SNP分子标记在整个基因组中数量多，高密度分布，灵敏度高，突变频率较低，易于基因分型，是目前最具潜力的分子标记。它是一种二态性标记，单个标记位点的区分能力较弱，需要结合多个特异位点组合形成特定指纹区分品种，要求高通量检测平台。SNP作为一种广泛存在动植物体内的遗传标记，对于遗传变异连锁作图、群体分析以及关联分析工作开展有着很大的作用。竞争性等位基因特异性PCR(kompetitive allele-specific PCR，KASP)技术是近些年来发展起来的一种主要基于SNP的高通量基因分型技术。该技术由于其高通量、低成本和可操作性强等优点而在农作物性状遗传改良研究领域备受关注。目前，KASP分子标记已广泛应用于甜椒、小麦、大豆等作物中，主要用于构建遗传图谱、种质资源鉴定等方面，但在草莓中应用的还鲜有报道。

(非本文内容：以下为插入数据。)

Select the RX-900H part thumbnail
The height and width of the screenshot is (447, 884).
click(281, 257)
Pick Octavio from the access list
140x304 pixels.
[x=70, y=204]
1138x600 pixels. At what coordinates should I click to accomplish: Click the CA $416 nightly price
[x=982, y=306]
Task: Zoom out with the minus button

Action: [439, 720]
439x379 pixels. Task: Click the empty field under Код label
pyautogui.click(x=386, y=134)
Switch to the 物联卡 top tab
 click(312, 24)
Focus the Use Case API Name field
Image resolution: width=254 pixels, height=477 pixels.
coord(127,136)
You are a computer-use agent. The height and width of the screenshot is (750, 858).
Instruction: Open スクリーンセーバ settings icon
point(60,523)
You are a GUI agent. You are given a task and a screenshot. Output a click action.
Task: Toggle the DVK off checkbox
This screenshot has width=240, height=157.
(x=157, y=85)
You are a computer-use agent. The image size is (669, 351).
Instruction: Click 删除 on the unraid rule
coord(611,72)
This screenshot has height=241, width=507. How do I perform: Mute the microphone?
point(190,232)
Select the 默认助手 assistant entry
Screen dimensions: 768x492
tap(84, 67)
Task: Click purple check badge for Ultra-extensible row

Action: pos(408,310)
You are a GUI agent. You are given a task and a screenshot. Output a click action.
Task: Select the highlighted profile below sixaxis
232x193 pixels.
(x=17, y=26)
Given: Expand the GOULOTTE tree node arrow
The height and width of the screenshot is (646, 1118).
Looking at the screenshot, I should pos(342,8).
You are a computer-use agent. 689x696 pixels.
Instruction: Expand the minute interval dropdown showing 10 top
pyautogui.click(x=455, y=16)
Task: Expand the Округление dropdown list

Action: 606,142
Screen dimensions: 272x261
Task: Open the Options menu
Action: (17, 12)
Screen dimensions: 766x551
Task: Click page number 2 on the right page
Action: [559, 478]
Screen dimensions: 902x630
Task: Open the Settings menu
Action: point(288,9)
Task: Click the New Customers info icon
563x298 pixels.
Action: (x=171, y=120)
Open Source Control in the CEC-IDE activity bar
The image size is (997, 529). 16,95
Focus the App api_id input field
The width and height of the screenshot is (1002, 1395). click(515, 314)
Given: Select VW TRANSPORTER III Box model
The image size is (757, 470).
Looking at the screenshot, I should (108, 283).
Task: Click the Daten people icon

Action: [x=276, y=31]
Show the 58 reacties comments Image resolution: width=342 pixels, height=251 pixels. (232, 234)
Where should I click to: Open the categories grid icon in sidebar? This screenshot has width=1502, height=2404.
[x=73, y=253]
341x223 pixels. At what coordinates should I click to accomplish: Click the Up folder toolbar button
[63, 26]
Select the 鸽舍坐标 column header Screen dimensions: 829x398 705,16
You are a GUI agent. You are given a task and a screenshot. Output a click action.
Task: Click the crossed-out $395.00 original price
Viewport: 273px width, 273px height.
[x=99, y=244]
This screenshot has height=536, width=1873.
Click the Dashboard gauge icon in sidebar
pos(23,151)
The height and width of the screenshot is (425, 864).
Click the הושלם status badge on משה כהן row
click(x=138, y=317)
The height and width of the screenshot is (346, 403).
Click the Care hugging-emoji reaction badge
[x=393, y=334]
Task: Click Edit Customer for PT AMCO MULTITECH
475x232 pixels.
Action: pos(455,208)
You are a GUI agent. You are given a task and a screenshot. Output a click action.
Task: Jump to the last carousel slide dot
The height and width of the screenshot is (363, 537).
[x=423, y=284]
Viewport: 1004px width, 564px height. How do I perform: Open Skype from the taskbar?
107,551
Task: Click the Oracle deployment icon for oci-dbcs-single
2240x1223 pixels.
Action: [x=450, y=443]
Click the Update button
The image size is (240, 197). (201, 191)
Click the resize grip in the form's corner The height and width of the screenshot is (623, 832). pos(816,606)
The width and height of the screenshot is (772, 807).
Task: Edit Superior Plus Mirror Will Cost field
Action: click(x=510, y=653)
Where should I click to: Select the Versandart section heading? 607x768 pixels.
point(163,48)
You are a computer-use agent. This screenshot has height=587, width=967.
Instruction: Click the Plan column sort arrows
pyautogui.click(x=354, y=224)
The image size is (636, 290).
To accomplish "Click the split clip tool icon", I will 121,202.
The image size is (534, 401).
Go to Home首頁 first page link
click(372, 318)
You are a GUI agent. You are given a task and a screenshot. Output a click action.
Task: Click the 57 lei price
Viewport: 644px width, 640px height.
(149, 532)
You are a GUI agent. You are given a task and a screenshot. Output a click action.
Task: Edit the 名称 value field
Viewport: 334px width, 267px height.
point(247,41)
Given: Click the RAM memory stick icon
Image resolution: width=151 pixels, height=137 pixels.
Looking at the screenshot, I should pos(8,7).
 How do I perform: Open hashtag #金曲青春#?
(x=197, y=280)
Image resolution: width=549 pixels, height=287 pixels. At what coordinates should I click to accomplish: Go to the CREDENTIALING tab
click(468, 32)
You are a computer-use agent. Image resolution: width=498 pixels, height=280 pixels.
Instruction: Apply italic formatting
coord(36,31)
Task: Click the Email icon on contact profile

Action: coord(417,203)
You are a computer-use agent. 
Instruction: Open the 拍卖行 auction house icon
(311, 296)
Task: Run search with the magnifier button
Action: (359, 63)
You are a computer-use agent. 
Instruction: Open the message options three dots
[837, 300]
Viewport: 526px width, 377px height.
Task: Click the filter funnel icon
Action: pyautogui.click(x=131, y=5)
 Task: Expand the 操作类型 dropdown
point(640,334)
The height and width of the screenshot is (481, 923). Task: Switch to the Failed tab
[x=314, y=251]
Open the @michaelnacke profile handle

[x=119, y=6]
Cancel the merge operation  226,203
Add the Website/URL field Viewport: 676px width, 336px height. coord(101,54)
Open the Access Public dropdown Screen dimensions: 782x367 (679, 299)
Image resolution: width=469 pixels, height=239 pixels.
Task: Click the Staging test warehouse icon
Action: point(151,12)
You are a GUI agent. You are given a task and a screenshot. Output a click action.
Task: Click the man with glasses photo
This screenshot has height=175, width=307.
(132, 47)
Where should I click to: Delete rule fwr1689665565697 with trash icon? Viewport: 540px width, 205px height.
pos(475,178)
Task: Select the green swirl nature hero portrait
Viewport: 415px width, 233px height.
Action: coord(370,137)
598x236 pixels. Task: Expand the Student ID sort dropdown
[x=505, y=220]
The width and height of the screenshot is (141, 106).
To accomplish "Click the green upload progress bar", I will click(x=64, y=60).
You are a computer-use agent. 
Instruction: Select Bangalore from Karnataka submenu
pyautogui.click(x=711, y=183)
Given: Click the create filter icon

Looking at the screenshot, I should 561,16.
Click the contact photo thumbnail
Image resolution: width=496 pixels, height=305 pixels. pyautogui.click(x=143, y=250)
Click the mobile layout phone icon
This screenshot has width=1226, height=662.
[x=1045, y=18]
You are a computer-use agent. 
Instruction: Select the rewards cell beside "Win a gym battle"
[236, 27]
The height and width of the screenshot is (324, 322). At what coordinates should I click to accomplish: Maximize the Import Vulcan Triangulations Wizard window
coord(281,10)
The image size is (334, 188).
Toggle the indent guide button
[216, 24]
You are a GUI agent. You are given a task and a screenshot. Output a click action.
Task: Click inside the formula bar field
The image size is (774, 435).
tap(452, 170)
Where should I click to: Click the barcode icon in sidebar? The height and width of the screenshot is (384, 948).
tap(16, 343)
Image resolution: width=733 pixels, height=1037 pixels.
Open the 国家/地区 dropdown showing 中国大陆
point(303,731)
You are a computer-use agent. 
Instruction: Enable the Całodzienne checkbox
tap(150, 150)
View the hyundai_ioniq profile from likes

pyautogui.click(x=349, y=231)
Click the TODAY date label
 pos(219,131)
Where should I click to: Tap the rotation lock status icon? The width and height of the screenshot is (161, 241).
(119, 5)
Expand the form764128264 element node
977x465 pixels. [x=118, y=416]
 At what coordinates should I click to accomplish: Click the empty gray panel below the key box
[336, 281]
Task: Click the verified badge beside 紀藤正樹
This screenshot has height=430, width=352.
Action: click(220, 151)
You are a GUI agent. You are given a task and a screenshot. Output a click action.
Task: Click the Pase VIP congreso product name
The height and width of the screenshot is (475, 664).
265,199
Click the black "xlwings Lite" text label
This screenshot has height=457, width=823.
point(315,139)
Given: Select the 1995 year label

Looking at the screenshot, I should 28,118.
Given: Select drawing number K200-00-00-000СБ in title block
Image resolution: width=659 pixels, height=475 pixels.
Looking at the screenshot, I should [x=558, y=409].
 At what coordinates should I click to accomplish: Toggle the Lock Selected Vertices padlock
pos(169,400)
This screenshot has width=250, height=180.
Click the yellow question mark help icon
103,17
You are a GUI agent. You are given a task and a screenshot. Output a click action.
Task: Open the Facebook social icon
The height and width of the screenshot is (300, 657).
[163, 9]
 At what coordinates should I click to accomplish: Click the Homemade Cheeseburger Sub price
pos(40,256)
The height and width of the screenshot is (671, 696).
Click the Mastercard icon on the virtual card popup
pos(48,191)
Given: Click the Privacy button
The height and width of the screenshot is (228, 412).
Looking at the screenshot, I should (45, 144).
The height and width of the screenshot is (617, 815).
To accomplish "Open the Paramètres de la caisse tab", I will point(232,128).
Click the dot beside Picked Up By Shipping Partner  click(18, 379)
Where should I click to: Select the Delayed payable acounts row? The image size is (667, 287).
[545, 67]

中国是世界野生草莓资源最丰富的国家，分布有草莓属26个种中的15个，包括10个二倍体和5个四倍体种类。野生草莓种类众多，表型多样性丰富，一些野生草莓资源在形态上难以区分，并且植株的表型性状还会受生态环境条件影响而产生变异。五叶草莓(Frageria pentaphylla Losinsk.)是原产与我国的特有二倍体种，广泛分布于以秦巴山区为中心的四川、陕西、甘肃等地，多生长于海拔700～2300m的山坡草地，抗病性、抗涝性与其他二倍体野生草莓资源相比较强，其果实颜色、大小、品质、香味、以及叶片、匍匐茎、植株等方面变异较大，具有广泛的遗传多样性。传统的种质资源鉴定方法主要基于形态性状调查，但是中国野生草莓资源丰富，不同野生种分布区域重合，很难区分这些资源种类；而且，五叶草莓本身分布范围广泛且形态性状变异丰富，传统种质资源鉴定方法耗时、耗力，这也成为如何提高种质资源鉴定效率的瓶颈之一。因此，筛选出能鉴别五叶草莓的分子标记尤为重要。

发明内容

为丰富鉴别五叶草莓的分子标记，本发明提供了鉴定五叶草莓的KASP分子标记组及其应用，本发明提供的KASP分子标记组的引物对能够快速、稳定地筛选和鉴定五叶草莓种质资源，显著区分五叶草莓资源，有效加速遗传多样性和遗传结构分析。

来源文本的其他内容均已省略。